Agencia Thompson y Cia_
Agencia Thompson y Cia_ EN EL QUE NO SE HACE MAS QUE CAMBIAR DE CARCELEROS
Era el 9 de julio. Cerca de un mes antes, según el programa de la agencia Thompson, debiera haberse pisado el suelo de Londres. En vez de las animadas calles, de las casas sólidas de la vieja capital de Inglaterra, ¿qué se veía?
Limitada de un lado por un océano de olas agitadas, y del otro por una no interrumpida cadena de dunas estériles y tristes, una simple banda de arena se alargaba hacia el Norte y hacia el Sur.

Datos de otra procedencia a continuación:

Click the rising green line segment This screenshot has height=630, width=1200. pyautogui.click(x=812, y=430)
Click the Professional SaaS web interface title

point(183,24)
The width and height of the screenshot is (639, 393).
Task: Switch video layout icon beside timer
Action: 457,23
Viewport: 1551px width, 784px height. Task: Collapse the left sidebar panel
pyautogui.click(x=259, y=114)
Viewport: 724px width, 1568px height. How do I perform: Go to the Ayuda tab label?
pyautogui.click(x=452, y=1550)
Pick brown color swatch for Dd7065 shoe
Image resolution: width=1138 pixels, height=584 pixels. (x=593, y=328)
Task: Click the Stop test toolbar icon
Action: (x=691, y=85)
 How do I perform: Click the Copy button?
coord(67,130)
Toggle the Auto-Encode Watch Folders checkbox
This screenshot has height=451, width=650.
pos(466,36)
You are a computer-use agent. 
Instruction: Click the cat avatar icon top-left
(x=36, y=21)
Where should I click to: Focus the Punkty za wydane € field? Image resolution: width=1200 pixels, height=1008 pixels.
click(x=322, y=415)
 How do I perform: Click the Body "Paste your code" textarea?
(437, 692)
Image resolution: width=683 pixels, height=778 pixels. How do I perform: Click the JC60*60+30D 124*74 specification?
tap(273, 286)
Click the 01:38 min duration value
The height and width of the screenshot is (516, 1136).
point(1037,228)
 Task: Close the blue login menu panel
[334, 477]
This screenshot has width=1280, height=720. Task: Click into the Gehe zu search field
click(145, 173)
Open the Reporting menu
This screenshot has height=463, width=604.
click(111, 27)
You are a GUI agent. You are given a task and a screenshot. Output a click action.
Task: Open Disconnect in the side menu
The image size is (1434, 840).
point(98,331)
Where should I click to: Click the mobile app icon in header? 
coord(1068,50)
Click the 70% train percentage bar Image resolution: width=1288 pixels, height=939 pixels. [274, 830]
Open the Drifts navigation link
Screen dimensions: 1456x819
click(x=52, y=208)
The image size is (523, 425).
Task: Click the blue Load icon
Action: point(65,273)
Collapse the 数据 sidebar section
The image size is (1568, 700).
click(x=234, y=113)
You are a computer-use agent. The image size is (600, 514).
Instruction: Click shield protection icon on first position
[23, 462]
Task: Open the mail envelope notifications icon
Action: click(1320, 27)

En medio de esa banda de arena, casi en el centro de su anchura, se alzaba un buque, masa de informes despojos, llevado por una inconmensurable potencia a doscientos metros del mar.
La noche había sido dura para los turistas náufragos. Andando a tientas entre una espesa sombra, apenas si habían logrado defenderse de la lluvia, de la cual sólo a medias les abrigaba el entreabierto puente.
Muy afortunadamente, el viento no había tardado en despejar el cielo, y habíales sido posible conciliar por algunos instantes un sueño, interrumpido por sus silbidos decrecientes.
Sólo al llegar el día pudieron apreciar toda la extensión del desastre. Era éste verdaderamente inmenso, irreparable.